It is estimated that over two million Australians will experience anxiety in a period of only one year, Beyond Blue reports.
When it comes to the causes of anxiety, genetic predisposition has a major influence, but, researchers from the University of Toronto have looked at how lifestyle factors can also affect the onset of anxiety disorder.
The study, which was published in the International Journal of Environmental Research and Public Health, looked at the daily diet of participants.
According to mindbodygreen, researchers found that people who consumed less than three sources of fruits and veggies a day were 24 percent more likely to be diagnosed with an anxiety disorder.

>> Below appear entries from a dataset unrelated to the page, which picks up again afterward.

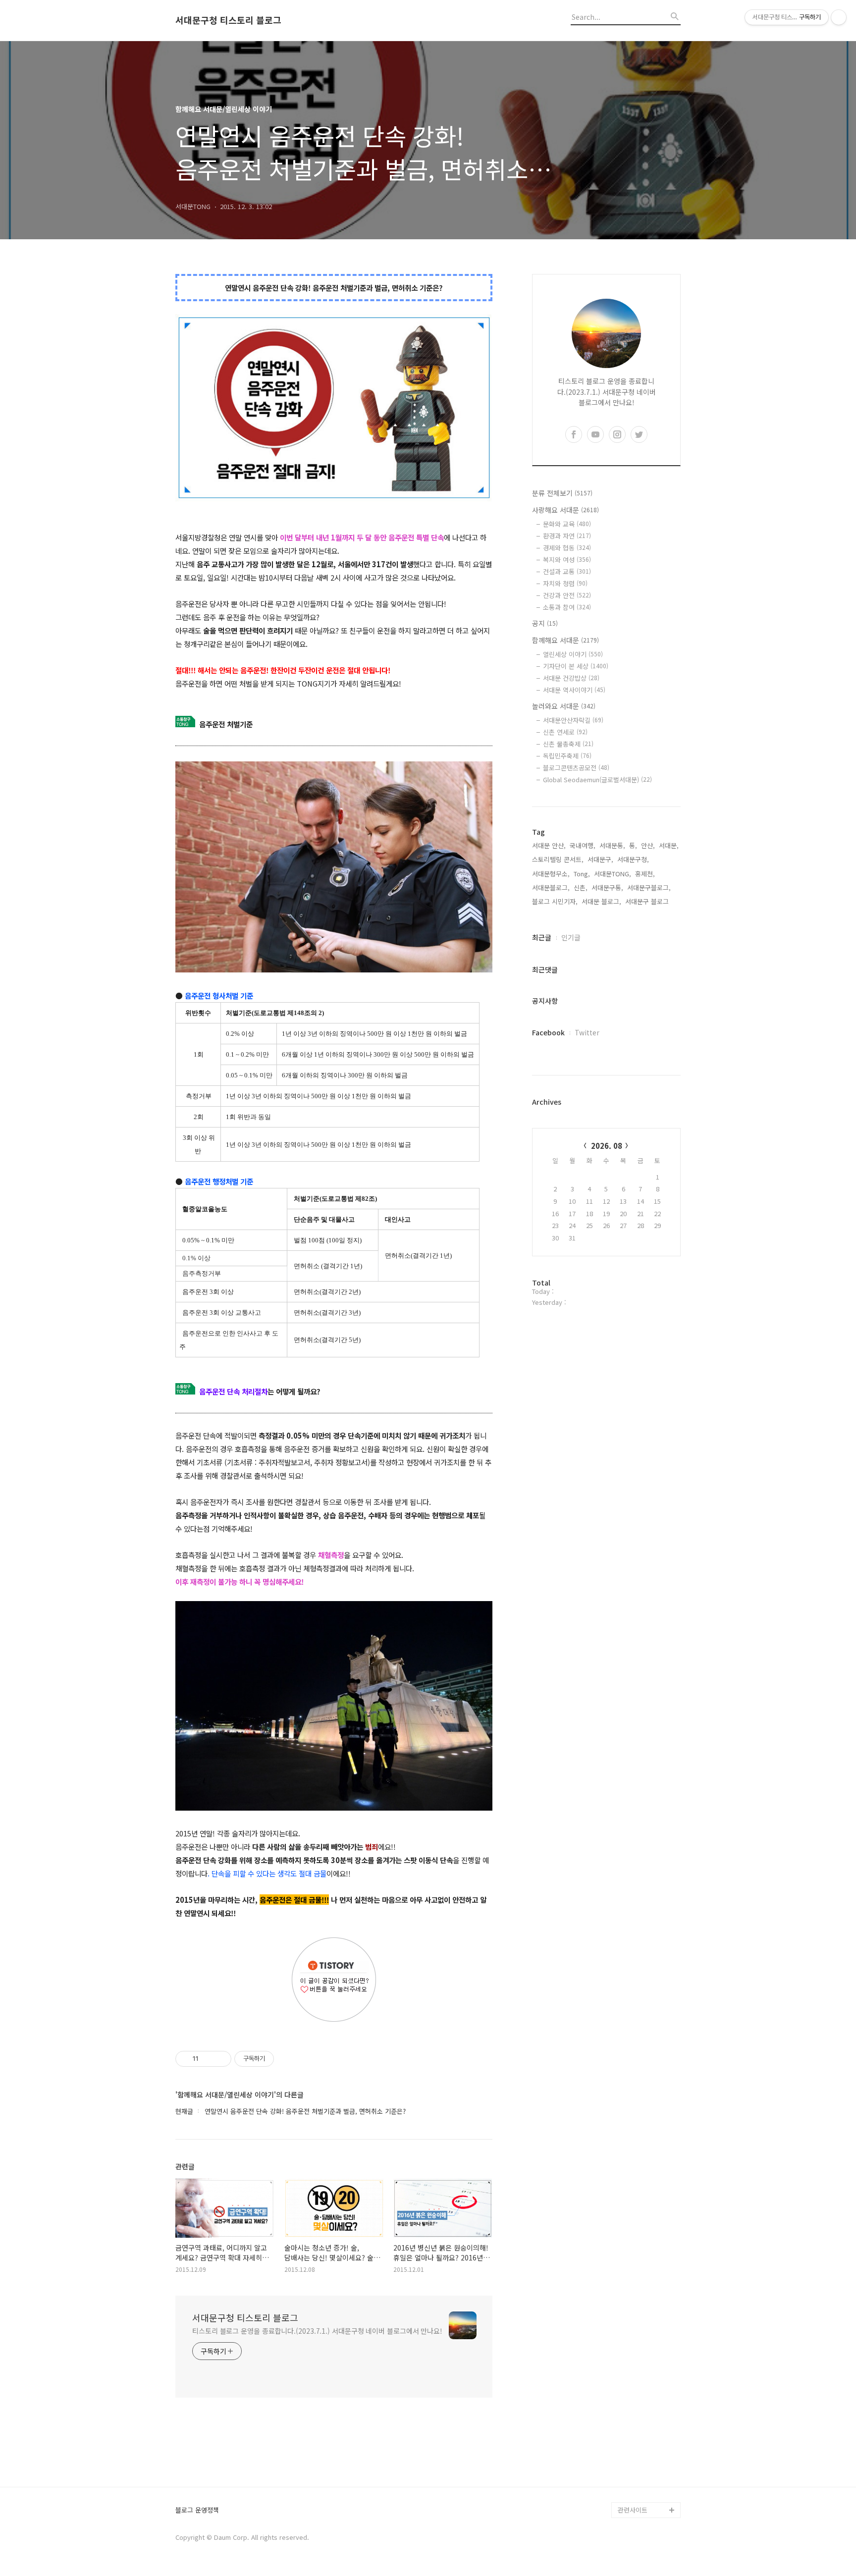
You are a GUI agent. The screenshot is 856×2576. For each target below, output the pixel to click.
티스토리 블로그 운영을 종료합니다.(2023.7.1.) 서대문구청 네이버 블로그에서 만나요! (317, 2331)
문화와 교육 (567, 524)
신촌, (581, 887)
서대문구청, (633, 859)
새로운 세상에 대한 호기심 (648, 2486)
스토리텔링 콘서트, (558, 859)
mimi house (635, 2462)
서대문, (669, 845)
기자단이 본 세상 (575, 666)
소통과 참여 (567, 607)
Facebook (548, 1032)
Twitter (587, 1032)
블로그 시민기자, (555, 901)
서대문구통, (607, 887)
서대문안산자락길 (573, 720)
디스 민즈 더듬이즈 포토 (648, 2438)
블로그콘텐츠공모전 (576, 767)
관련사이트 (632, 2510)
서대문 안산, (549, 845)
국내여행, (582, 845)
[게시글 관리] (220, 2058)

While this can be a tricky subject to research — experiencing anxiety is extremely personal to every individual.
Researchers analysed a whopping 26,991 adults aged between 45 and 85 years old and this number of participants provided a large cross-section of data that was beneficial to researching a disorder like this.

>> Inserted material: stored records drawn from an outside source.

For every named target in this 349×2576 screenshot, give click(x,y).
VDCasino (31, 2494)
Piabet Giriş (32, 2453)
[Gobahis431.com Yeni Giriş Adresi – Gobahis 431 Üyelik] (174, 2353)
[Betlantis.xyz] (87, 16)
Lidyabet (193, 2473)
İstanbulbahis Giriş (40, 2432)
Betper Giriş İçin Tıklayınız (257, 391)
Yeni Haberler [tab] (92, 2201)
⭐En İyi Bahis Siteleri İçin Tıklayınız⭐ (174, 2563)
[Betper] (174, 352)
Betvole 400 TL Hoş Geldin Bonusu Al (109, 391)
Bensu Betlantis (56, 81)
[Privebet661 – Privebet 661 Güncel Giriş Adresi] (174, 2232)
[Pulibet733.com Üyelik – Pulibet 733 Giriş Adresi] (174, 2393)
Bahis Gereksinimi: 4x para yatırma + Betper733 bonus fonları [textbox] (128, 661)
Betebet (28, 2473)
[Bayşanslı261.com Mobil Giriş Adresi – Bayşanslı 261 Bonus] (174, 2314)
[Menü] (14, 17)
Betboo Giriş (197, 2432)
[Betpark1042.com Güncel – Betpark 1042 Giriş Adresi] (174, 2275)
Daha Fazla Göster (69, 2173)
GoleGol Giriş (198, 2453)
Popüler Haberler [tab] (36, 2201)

The link between diet and anxiety
Researchers found that “women who followed a ‘Western’ diet high in refined
grains, sugary products, and processed foods were found to be significantly more likely to have an anxiety disorder compared to those with a balanced diet consisting of fruits, vegetables, meat, fish, and whole grains.”
The balanced diet referred to by the researchers is closely in line with the Mediterranean diet, which is known to increase longevity and reduce the risk of heart disease, stroke, and type 2 diabetes.

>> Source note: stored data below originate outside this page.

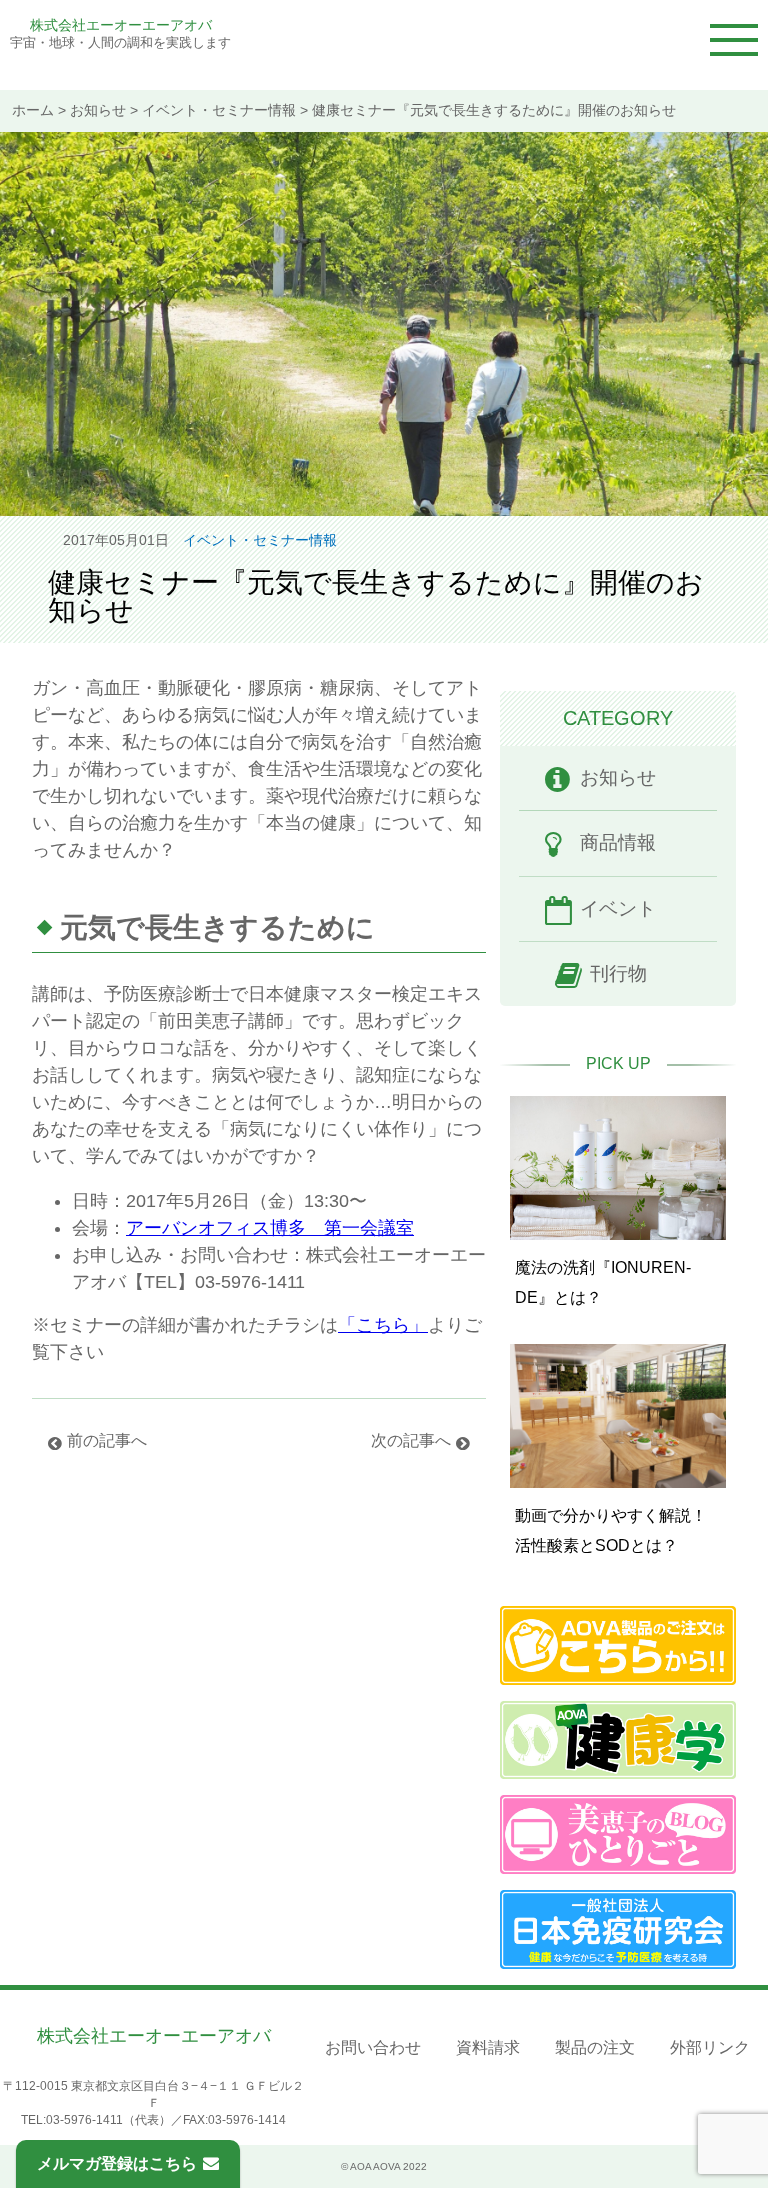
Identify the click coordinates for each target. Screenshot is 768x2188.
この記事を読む (618, 1198)
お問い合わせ (373, 2047)
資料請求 (488, 2047)
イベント (618, 908)
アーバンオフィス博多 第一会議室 (270, 1228)
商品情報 (618, 842)
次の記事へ (411, 1440)
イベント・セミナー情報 (219, 110)
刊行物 (618, 973)
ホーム (33, 110)
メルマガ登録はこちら (117, 2163)
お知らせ (98, 110)
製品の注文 (595, 2047)
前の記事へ (107, 1440)
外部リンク (710, 2047)
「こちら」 (383, 1325)
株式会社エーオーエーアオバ (121, 25)
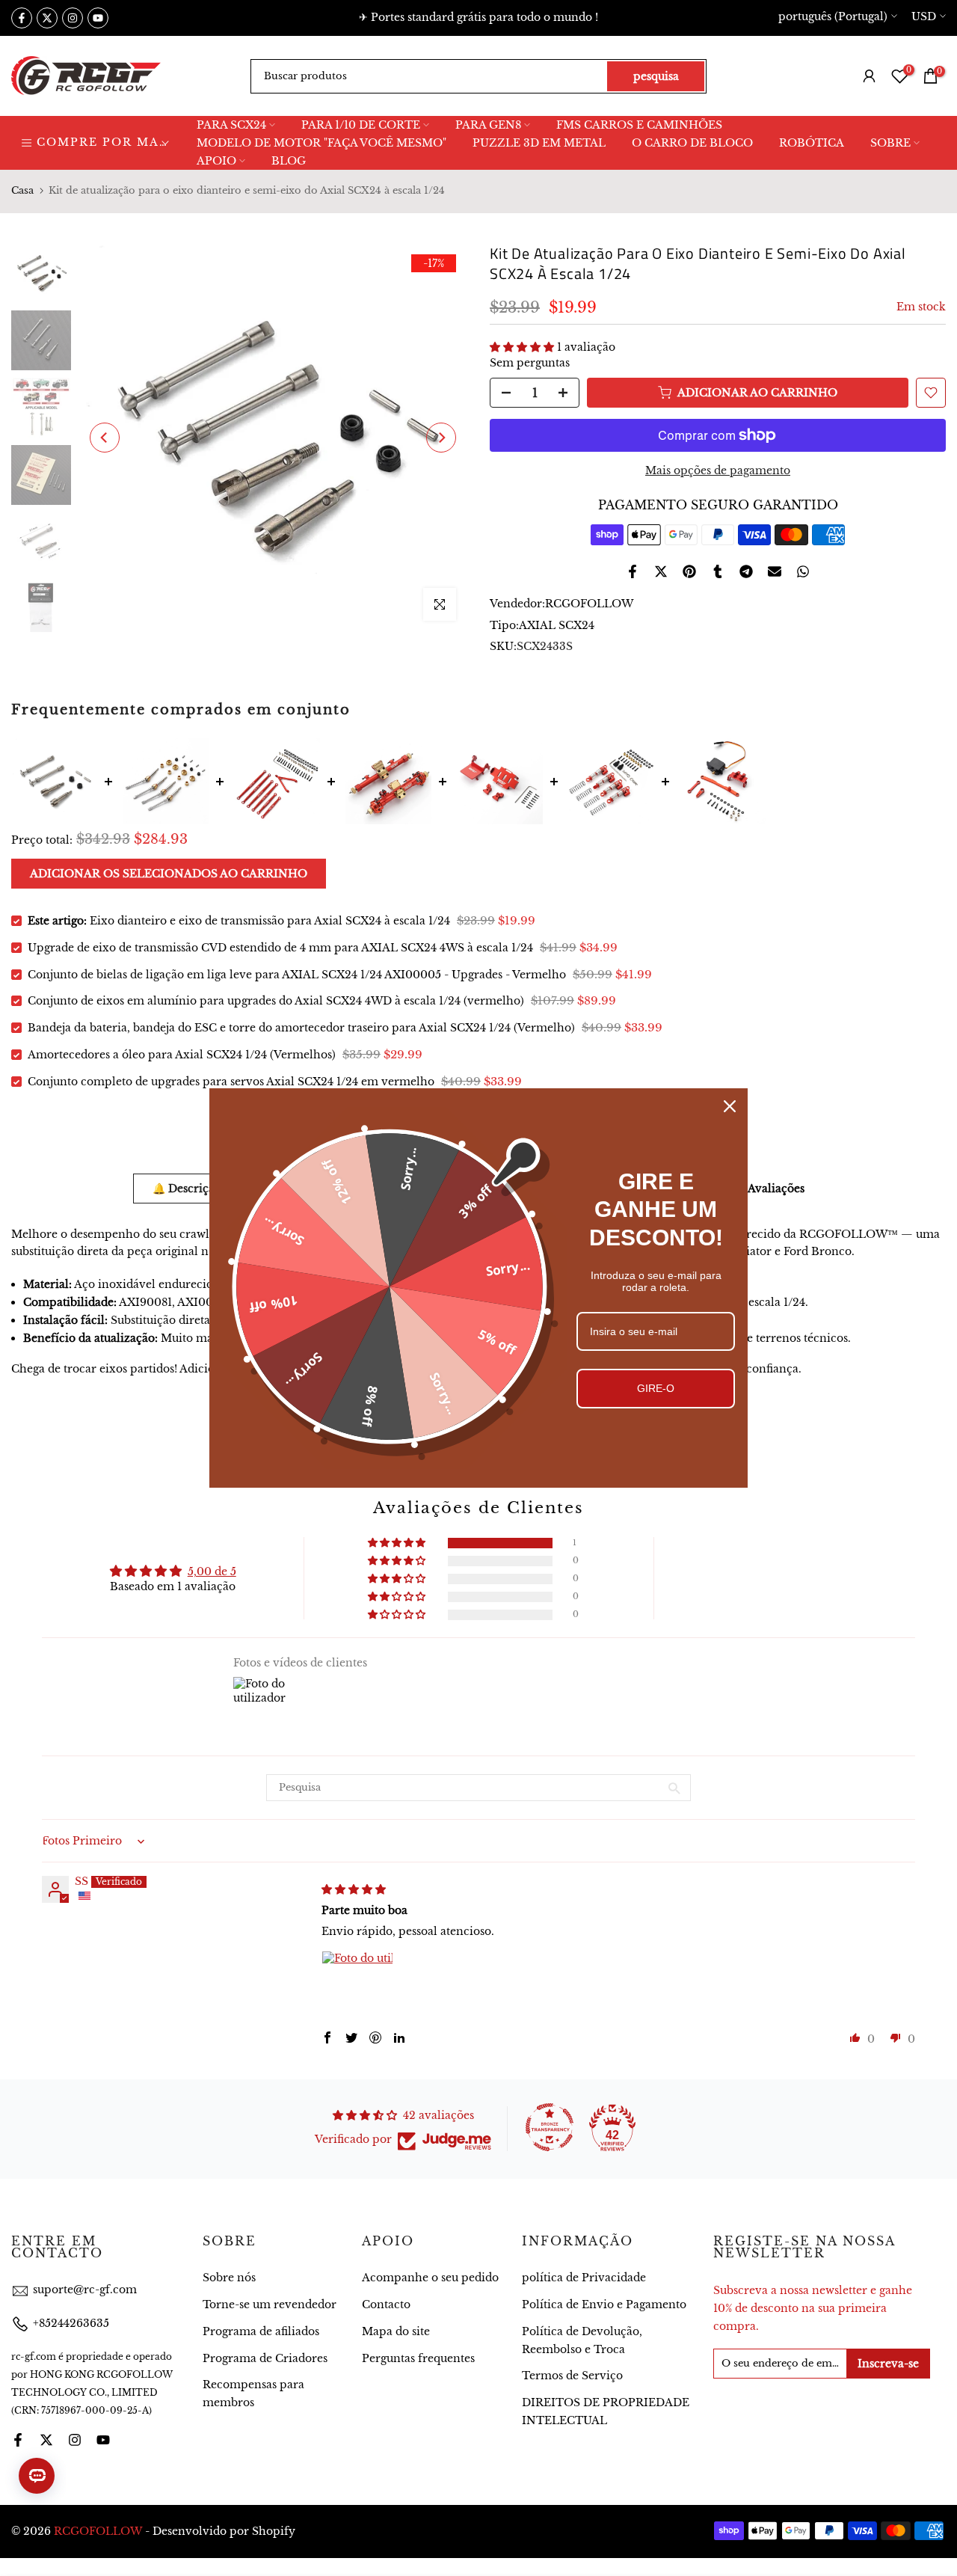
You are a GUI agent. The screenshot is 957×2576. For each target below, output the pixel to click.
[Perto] (730, 1106)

According to Karen Davison, the lead author of the study, the link between veggie consumption and anxiety could come down to body composition.
“As levels of total body fat increased beyond 36%, the likelihood of anxiety disorder was increased by more than 70%,” co-author Jose Mora-Almanza, told mindbodygreen.
Filling your daily diet with fruits, veggies, lean meats, and whole grains is important for living a healthy life and now it could help with managing, or even minimising, the effect of anxiety.
Health is extremely personal so when it comes to managing your own anxiety, make sure to consult your GP before making any treatment changes.